LOS PÁJAROS de Daphne du Maurier
Tras adaptar dos de sus novelas en la poco afortunada Posada Jamaica (Jamaica Inn, 1939) y en la espléndida Rebeca (Rebecca, 1940), Alfred Hitchcock regresó al universo literario de Daphne du Maurier con Los pájaros (The Birds, 1963), posiblemente su película más arriesgada y, aún hoy, una de las más singulares de la historia del cine, cuyo guion, escrito por Evan Hunter, cambió personajes, escenario y situaciones, pero conservó intacta la esencia del texto original.

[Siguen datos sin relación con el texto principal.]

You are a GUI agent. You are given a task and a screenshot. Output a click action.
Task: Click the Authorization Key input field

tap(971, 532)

La historia que escribió du Maurier nos sitúa en la campiña inglesa, donde cierto día, al llegar el invierno, los pájaros comienzan a agruparse en enormes bandadas organizadas y a mostrarse agresivos con las personas. Tras un ataque nocturno a su hogar, el granjero Nat Hocken se da cuenta de que no están ante un hecho aislado y, tras reforzar todos los posibles accesos a su casa, decide recluirse en ella junto a su familia. Mientras resisten a duras penas las agresiones cada vez más violentas y suicidas de los pájaros, la radio informa de que la caótica situación afecta a todo el país.

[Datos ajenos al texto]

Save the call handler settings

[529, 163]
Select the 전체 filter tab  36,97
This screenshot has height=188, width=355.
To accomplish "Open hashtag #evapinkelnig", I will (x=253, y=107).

Publicado en 1952 como parte del libro The Apple Tree, que volvió a publicarse en 1963 con el título The Birds and Other Stories, el relato, de unas treinta páginas, se mantiene como uno de los más fascinantes de su autora, gracias sobre todo a dos aspectos que Hitchcock, cómo no, supo apreciar y conservar al transformarlo en imágenes: la ausencia de molestas conclusiones que intenten explicar la actitud de los pájaros y su final abierto, que consigue prolongar el desasosiego más allá de su lectura.

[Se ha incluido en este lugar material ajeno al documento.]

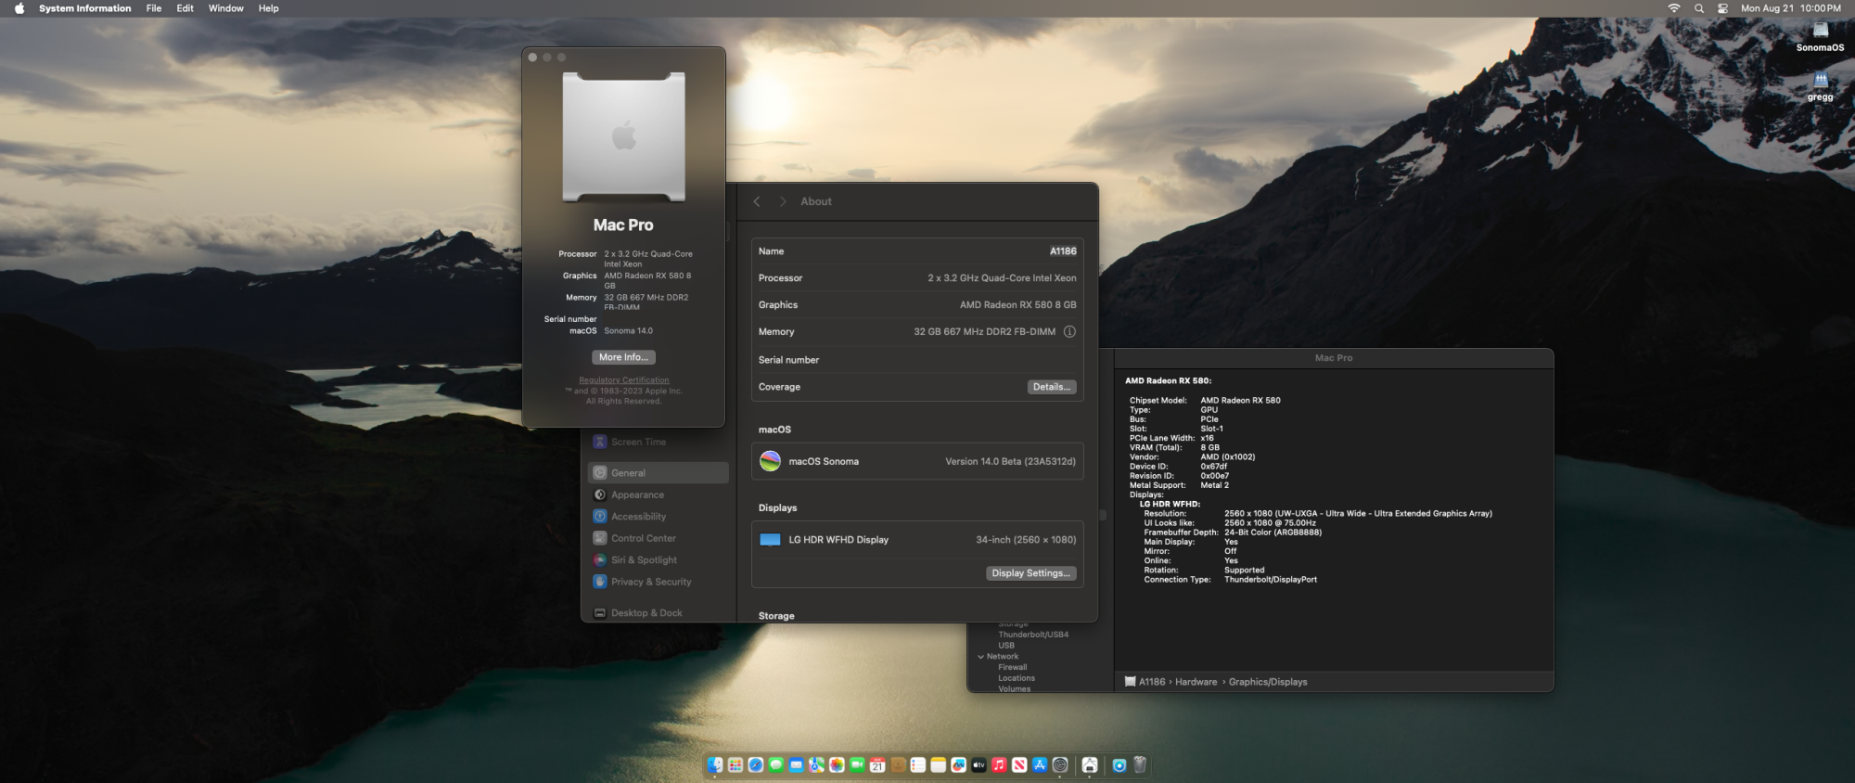Open the Window menu

point(225,8)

Al pasar por el portillo, oyó un zumbido de alas. Una gaviota negra descendía en picado sobre él, erró, torció el vuelo y se remontó para volver a lanzarse de nuevo. En un instante se le unieron otras, seis, siete, una docena de gaviotas, blancas y negras mezcladas. Nat tiró la azada. No le servía. Cubriéndose la cabeza con los brazos, corrió hacia la casa. Las gaviotas continuaron lanzándose sobre él, en un absoluto silencio, sólo interrumpido por el batir de las alas, las terribles y zumbadoras alas. Sentía sangre en las manos, en las muñecas, en el cuello. Los agudos picos rasgaban la carne. Si por lo menos pudiese mantenerlas apartadas de sus ojos… Era lo único que importaba. Tenía que mantenerlas alejadas de sus ojos. Aún no habían aprendido cómo aferrarse a un hombre, cómo desgarrar la ropa, cómo arrojarse en masa contra la cabeza, contra el cuerpo. Pero, a cada nuevo descenso, a cada nuevo ataque, se volvían más audaces. Y no se preocupaban en absoluto de sí mismas. Cuando se lanzaban en picado y fallaban, se estrellaban violentamente y quedaban sobre el suelo, magulladas, reventadas. Nat, al correr, tropezaba con sus cuerpos destrozados, que empujaba con los pies hacia delante.
Traducción de Adolfo Martín. Publicado por Orbis.